The lack of proper planning, longevity, health, annuity choice and historical behaviour are some of the threats that directly affect a financially secure retirement. Continuing from part 1 of the threats to a financially secure retirement, here are five more:
With many corporates suffering from top-heavy human capital structure, the older, better-paid employees are being replaced by younger, lower-paid people with offers of early retirement or retrenchment packages. Unfortunately, many people go on early retirement, not realising the impact it will have on their retirement savings. These consequences include:
- The loss of additional years of contributing to a tax-incentivised retirement fund by yourself (and your employer if you are a member of an employer-sponsored fund).
- The loss of investment returns on your accumulated retirement savings for the years of early retirement.
- Additional years being added to your retirement years, which means your money could run out sooner.
- The younger you are, the more a guaranteed pension will cost you. With a guaranteed pension you will be able to buy a “cheaper annuity” when you are older as you are expected to die sooner.
It is a fact of life that inflation will affect you in retirement. It simply means that the R1 you have today will not be worth R1 in ten years’ time. A typical inflation rate of 7.2% means that the purchasing power of your rand will halve every 10 years. For example, R10 000 a month now, with an inflation rate of 6%, will reduce to R5 583 in 10 years’ time, R3 118 in 20 years and a mere R1 741 in 30 years. To curb this massive threat, you will have to follow an investment policy in retirement that will ensure that the buying power of your pension will not be eroded by inflation year after year and that you receive investment returns that are above the inflation rate.
Poor investment decisions
Retirees get increasingly complex investment products, together with poor and unqualified advice, which is compounded by investor greed and fear. The result is bad investment decisions are made that undermine your accumulated retirement capital. Some of the poor investment decisions include unwise spending decisions, such as repeatedly changing homes without calculating the extra costs, interest and taxes, or buying new cars too often. It simply means less money available for retirement income. People also tend to fall prey to promises of excessive “guaranteed” returns and using their early retirement or retrenchment packages to start new businesses, often without the necessary expertise. Sometimes these businesses are successful, but it is important to note that South African statistics show that 60% of new businesses fail within the first 24 months.
High costs and adverse product structures
South Africa is renowned for having some of the most expensive retirement products in the world, which include complex, non-transparent and multi-levelled annuity investment products. With this comes costs, something that will quickly erode your hard-earned savings. Always check the impact of costs to ensure you get the best returns.
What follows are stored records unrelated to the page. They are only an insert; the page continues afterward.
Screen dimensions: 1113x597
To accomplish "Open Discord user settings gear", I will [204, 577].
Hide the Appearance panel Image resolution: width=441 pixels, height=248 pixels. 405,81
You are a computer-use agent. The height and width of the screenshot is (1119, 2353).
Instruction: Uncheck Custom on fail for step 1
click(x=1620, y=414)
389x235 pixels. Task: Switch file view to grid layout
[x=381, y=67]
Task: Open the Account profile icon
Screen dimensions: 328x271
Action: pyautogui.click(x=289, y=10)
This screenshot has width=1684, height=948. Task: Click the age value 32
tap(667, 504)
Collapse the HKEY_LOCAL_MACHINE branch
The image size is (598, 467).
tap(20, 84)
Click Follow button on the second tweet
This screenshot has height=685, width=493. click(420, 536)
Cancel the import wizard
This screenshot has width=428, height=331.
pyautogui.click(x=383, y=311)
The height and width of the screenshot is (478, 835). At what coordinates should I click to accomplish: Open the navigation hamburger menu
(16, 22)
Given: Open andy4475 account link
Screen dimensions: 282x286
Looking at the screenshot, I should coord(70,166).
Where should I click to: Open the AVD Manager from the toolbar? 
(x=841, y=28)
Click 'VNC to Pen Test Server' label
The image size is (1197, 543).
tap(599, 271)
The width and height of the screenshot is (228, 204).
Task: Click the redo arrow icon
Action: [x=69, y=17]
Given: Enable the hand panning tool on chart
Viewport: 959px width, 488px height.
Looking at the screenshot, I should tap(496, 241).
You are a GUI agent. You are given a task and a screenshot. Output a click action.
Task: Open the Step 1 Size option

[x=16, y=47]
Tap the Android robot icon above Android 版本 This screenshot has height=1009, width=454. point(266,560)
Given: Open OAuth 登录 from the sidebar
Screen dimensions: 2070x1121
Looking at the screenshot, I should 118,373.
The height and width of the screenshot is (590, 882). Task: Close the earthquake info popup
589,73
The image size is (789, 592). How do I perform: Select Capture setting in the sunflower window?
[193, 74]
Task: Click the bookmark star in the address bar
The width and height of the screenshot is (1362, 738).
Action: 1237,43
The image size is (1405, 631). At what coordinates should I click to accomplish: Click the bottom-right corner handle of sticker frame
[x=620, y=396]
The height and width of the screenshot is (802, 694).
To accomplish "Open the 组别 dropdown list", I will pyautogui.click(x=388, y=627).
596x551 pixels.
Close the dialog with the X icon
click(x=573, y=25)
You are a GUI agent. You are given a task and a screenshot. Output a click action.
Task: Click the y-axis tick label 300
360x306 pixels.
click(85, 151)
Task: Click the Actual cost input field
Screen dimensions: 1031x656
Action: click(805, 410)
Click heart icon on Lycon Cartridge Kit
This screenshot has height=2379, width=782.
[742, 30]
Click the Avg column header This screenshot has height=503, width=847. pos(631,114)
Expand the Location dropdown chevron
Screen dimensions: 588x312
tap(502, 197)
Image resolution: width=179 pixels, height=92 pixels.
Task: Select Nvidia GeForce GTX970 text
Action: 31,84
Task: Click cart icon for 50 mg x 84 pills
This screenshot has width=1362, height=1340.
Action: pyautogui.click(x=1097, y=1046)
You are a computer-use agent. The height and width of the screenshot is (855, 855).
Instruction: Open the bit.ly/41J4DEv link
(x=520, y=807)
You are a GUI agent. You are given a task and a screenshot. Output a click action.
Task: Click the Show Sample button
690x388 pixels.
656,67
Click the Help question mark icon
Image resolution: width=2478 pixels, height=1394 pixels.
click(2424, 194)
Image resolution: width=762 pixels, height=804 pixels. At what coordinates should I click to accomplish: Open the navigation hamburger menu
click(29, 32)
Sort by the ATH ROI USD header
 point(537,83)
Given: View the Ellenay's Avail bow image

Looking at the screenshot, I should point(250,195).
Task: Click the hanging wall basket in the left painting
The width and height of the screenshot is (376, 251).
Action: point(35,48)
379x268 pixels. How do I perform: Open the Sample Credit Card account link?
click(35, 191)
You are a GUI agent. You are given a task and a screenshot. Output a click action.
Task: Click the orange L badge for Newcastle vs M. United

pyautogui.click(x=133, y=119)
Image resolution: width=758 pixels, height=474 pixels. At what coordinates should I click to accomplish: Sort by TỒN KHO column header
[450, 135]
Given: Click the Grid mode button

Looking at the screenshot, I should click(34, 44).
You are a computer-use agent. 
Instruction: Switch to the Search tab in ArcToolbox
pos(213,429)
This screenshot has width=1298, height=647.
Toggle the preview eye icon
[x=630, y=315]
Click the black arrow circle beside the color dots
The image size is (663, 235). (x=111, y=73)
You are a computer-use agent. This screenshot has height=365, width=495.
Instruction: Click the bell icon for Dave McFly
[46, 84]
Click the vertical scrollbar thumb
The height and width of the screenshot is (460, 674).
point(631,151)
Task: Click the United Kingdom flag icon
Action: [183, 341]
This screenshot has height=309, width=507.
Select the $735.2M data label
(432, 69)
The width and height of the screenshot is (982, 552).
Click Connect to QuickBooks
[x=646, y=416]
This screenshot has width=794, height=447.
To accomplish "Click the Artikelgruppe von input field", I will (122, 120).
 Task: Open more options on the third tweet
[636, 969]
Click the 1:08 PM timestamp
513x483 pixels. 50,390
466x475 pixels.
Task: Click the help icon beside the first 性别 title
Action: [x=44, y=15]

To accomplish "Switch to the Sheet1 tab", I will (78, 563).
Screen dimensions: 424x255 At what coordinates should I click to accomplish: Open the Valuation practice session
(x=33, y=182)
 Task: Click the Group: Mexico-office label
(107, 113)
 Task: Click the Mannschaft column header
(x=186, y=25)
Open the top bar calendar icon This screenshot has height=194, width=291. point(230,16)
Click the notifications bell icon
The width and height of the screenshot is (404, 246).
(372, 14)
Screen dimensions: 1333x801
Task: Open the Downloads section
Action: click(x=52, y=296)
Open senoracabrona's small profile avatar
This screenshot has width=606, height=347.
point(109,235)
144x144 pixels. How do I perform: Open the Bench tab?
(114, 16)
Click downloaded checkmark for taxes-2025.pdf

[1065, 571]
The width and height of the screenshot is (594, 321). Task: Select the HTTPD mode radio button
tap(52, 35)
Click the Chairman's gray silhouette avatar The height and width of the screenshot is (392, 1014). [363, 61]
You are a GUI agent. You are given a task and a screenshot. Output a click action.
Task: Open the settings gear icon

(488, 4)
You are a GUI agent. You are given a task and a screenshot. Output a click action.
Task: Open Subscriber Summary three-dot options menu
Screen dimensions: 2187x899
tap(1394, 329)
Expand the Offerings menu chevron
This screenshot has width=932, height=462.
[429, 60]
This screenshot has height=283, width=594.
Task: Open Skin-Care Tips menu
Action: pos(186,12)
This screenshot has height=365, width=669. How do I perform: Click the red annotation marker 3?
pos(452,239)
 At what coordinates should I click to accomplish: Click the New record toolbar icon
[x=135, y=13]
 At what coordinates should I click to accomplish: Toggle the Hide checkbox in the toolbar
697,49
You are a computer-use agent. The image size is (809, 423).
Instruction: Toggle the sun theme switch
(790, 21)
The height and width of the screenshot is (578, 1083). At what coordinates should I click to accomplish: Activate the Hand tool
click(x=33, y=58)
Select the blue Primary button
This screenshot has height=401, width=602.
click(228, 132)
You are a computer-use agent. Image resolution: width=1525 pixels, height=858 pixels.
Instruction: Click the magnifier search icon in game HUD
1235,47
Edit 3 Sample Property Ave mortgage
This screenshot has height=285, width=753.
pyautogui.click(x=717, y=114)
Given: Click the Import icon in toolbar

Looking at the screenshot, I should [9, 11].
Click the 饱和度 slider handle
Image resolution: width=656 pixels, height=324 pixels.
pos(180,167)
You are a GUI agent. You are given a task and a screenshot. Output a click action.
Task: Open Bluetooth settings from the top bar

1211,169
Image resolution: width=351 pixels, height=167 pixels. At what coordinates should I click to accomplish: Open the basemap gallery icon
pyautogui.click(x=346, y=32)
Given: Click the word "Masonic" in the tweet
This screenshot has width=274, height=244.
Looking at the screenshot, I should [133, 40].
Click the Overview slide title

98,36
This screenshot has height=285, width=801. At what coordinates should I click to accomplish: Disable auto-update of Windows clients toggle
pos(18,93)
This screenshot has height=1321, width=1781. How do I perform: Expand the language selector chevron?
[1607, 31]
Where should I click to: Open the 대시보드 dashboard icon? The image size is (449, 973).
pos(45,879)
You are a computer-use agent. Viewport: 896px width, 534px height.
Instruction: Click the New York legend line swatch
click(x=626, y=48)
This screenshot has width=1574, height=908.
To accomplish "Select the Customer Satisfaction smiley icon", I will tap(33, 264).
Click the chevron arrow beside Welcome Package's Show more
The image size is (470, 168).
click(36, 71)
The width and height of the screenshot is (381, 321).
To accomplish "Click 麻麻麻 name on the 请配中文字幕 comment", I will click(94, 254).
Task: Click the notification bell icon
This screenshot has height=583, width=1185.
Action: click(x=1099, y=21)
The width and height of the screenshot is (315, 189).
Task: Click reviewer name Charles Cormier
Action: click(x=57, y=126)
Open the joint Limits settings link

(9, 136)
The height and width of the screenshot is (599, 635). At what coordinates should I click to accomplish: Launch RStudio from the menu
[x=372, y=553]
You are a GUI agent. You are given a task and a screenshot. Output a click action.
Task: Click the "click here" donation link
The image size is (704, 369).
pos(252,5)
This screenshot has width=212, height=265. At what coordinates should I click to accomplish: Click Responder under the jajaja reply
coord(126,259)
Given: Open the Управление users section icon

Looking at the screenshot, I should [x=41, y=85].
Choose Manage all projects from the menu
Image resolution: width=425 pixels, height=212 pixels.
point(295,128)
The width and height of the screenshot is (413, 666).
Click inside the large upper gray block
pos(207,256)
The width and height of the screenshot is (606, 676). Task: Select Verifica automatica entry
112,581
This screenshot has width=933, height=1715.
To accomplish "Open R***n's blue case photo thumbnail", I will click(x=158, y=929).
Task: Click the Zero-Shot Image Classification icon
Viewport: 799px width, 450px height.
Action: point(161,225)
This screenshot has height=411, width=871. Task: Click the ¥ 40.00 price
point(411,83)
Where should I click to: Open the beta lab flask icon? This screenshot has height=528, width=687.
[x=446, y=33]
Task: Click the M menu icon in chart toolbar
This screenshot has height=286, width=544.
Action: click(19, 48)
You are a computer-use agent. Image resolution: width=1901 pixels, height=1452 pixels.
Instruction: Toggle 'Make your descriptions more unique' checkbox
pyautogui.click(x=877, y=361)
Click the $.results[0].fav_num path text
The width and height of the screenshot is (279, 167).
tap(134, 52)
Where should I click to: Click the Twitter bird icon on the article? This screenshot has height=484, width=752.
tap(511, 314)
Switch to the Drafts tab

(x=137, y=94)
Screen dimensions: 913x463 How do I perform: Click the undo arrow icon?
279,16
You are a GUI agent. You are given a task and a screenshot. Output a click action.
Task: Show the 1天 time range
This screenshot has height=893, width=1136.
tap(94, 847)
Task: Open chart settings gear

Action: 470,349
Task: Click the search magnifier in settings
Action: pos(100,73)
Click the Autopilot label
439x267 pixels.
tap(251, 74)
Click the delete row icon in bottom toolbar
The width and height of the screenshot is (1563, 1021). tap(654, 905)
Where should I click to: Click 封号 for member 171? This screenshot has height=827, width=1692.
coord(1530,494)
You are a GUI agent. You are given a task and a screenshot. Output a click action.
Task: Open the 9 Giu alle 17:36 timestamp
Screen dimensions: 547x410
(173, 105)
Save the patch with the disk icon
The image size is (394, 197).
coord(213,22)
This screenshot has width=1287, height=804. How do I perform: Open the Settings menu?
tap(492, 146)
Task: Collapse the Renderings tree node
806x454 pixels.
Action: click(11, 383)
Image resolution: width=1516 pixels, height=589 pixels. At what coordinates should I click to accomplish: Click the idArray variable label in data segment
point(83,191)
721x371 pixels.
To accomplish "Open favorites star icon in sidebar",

Kids out of the house not guaranteed
Finally, the boomerang or sandwich generation means that people getting ready to retire, while their children are already settled, is no longer a guarantee. Often young people are unable to find jobs, or well-paying jobs, resulting in retirees financing their children and grandchildren for far longer than expected. This makes sustaining their desired lifestyle virtually impossible with many finding themselves sandwiched between both their parents and their children, having to provide for both.
Considering the ten major threats to a financially secure retirement, it is important to acquire sound advice from a reputable, skilful and knowledgeable financial planner with whom you have built a long-term relationship or to start looking for one sooner than later.